Das gleiche gilt für "physische Realität". Du hast die Kraft der Schöpfung in
dir, das ist das was wir Wahl Energie nennen. Wahl erschafft. Also gestehe es
ein. Du denkst und deine Gedanken sind deine Schöpfung. Und wenn du verleugnest,
ist das ebenfalls deine Schöpfung. Und eine der Formen, die Verleugnung annimmt
ist Angst.
(4) WÄHLE DEINEN GEDANKEN DADURCH ZU VERÄNDERN; DASS DU DIE
WAHL VERÄNDERST
Manchmal kommen Leute zu diesem Punkt denken, dass sie
wissen welcher Gedanke Ihre Angst erschafft, aber sie sind süchtig nach diesem
Gedanken und weigern sich ihn zu verändern. So mögen sie ihre Erfahrung der
Angst dadurch im Moment verschieben, dass sie aus der Verleugnung ihres
Gedankens herauskommen, wenn sie dann allerdings nicht den Gedanken verändern,
werden sie wieder das erschaffen, was der Gedanke ihnen zeigt das sie wählen. Um
deine Erfahrung zu verändern musst du deine Wahlen verändern.

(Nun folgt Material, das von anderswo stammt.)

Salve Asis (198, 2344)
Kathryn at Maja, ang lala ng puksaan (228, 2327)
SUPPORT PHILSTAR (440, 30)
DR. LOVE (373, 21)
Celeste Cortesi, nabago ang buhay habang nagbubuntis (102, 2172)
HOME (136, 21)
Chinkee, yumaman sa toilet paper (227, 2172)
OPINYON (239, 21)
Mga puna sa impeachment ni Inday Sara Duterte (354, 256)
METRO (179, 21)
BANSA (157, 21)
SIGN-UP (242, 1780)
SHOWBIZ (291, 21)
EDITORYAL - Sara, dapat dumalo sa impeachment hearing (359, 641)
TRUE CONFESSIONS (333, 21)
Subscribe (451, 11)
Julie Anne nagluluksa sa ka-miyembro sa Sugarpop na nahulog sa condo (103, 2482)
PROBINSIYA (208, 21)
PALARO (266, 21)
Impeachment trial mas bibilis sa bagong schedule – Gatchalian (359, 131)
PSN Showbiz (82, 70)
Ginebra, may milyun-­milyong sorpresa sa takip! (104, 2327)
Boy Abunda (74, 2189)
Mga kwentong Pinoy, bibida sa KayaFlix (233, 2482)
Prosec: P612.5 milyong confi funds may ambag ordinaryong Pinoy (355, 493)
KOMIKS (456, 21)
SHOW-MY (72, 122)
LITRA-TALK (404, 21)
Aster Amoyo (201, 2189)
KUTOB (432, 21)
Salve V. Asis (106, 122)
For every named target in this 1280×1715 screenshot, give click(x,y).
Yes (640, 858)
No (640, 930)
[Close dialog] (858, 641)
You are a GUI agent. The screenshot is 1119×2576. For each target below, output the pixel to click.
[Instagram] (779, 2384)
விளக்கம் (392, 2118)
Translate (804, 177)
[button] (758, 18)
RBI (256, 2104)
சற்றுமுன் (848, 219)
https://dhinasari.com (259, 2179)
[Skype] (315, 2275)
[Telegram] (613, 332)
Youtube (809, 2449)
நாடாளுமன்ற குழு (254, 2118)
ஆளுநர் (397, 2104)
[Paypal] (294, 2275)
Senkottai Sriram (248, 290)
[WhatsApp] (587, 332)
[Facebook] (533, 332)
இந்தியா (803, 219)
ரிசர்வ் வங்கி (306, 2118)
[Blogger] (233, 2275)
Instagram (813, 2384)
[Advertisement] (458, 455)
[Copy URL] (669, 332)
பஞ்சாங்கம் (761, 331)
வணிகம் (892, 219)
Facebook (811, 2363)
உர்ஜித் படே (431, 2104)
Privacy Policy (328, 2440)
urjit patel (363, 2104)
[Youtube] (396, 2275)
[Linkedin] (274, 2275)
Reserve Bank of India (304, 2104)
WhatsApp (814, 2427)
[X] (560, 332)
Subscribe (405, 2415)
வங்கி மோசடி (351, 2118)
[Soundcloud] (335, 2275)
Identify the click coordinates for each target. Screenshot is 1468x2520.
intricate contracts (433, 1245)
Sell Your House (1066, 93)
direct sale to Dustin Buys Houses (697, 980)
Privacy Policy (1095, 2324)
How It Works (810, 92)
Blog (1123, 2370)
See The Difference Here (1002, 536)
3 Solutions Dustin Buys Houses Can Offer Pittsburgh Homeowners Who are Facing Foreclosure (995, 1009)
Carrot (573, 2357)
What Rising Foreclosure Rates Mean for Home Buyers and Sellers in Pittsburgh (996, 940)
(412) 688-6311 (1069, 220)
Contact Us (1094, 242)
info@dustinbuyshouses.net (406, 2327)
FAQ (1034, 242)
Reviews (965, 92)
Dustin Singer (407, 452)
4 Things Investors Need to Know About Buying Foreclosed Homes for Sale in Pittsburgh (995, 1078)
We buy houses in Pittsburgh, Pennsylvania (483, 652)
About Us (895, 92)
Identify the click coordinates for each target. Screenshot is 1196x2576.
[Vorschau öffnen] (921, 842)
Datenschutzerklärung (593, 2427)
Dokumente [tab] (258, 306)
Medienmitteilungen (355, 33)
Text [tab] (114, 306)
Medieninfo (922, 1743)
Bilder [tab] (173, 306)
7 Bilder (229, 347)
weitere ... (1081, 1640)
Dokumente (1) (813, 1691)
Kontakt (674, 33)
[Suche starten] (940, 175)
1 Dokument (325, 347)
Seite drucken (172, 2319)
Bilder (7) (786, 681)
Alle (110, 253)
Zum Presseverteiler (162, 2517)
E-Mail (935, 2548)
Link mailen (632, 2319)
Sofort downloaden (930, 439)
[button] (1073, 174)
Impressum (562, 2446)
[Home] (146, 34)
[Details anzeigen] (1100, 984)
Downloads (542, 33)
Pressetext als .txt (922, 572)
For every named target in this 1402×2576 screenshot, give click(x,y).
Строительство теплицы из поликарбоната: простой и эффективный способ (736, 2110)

Wenn du
feststellst, dass du süchtig bist nach bestimmten Wahlen/Gedanken, ist es oft
deshalb so, weil du diese Gedanken/Wahlen in Polaritätsdenken wie z.B. richtig/falsch
eingewickelt hast. Gedanken nach denen du süchtig bist gehören normalerweise in
die Kategorie "richtig". Und selbst wenn du den Gedanken als falsch verurteilst,
gibt es immer noch einen Teil von dir der denkt es ist RICHTIG zu denken, dass
der Gedanke falsch ist. Z. B: wenn du viel Zeit damit verbringst zu denken das
"xyz falsch ist" dann denkst und wählst du tatsächlich "xyz" und rate mal was?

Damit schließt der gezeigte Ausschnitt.